Social Network Fundraising - a new (old) approach?

Posted by irishg on February 20th, 2005 at 08:52am

Many nonprofits rely on small-donor fundraising, and much of that fundraising is done using direct response techniques. We’re all familiar with the format - a letter or phone call from an organization telling you how important their work is, and asking you to make a donation to support them. Direct response fundraising is a long-standing practice that many fundrasers (myself included) continue to rely on. However, it’s not the only way for nonprofits to engage their donors.

Alex Steffen posted a commentary recently on the worldchanging.com site reminding us all how limiting, and at times insulting, direct response fundraising can be. Here’s an excerpt:

Right now, most advocacy NGOs consider their members like you and me mostly as a source of small donations. By and large, they couldn’t care less what we think, how we act, who we know and how strongly we’re committed, as long as we keep writing those $35.00 checks for our “memberships.”

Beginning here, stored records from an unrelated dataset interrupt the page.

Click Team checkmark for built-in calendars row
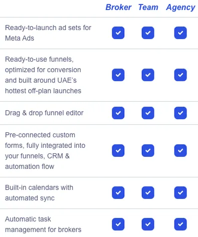pyautogui.click(x=148, y=192)
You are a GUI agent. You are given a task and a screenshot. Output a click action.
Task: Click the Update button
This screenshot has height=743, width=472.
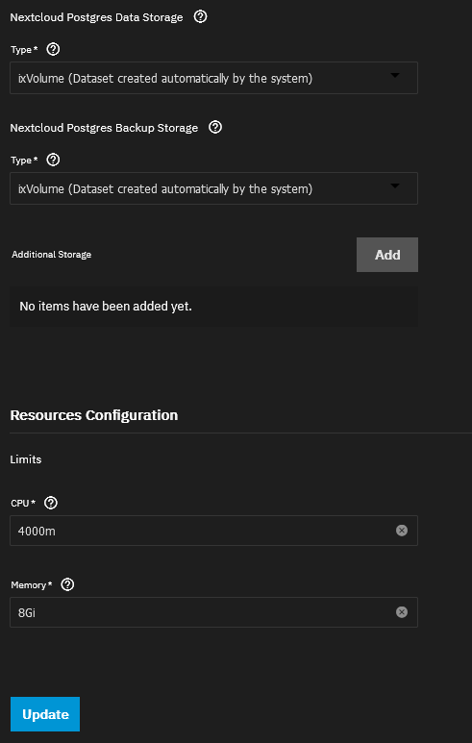45,714
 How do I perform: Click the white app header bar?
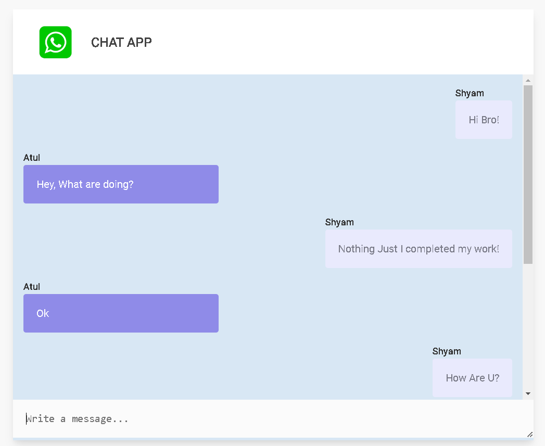(312, 42)

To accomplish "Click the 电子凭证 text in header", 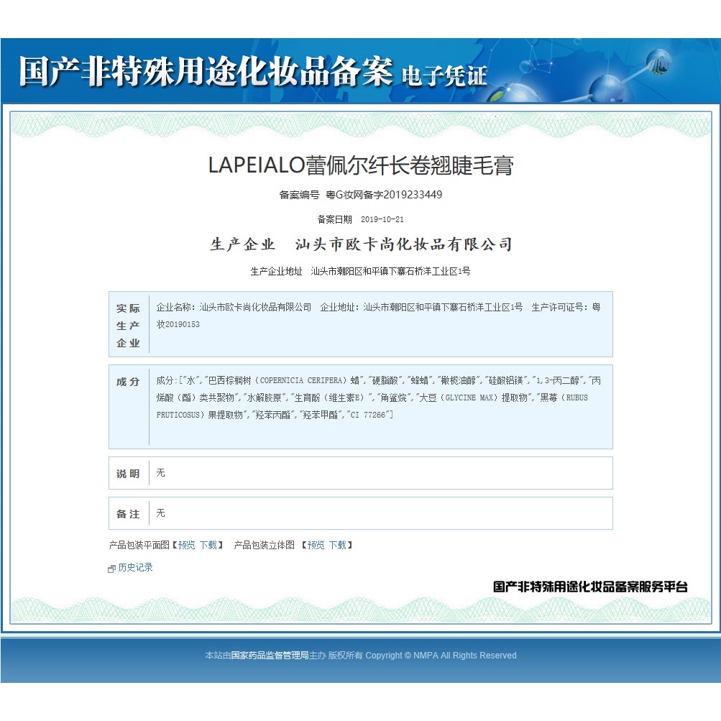I will [x=444, y=76].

Ouch. The truth hurts sometimes …

The Howard Dean campaign for the US democrat nomination was one of the first large successful demonstrations of how things could be done differently by applying a social network model to standard fundraising practice. What was so interesting about the Dean campaign fundraising? It was the way that many of the donation pitches were delivered - from one friend or family member or colleague to another - using online word-of-mouth (word-of-mouse?) and peer-to-peer fundraising tools that made it easy for individuals who were committed to the campaign to go out and round up more donations from within their own social networks. Both the Kerry and Bush campaigns made extensive use of online social networking tools for fundraising and also for Get-Out-the-Vote (GOTV) efforts.

Social network fundraising is being used in non-political fundraising as well. One example is the Night of 1000 dinners, where private individuals use an online registration and invitation tool to hold a fundraising dinner party in their own home and invite their friends, family and neighbours to join (and make a suggested donation to support the global anti-landmine movement). It has also been used successfully in charity marathon/walkathon events.

Social Network Fundraising is a powerful fundraising model because it super-charges the “pitch” - it adds the power of the personal relationship between the “asker” and the “askee” on top of the message being presented by the organization, and in fact, many of those donations to the Dean campaign were likely made not because of the campaign message in itself, but rather because of the messenger who delivered it.

It makes sense when you look at psychological and social models of how people form political opinions and loyalties to causes — we rely very heavily on the influence of our peers and immediate social circles - so when a campaign/advocacy/fundraising message originates from within those relationships - it’s very hard to resist.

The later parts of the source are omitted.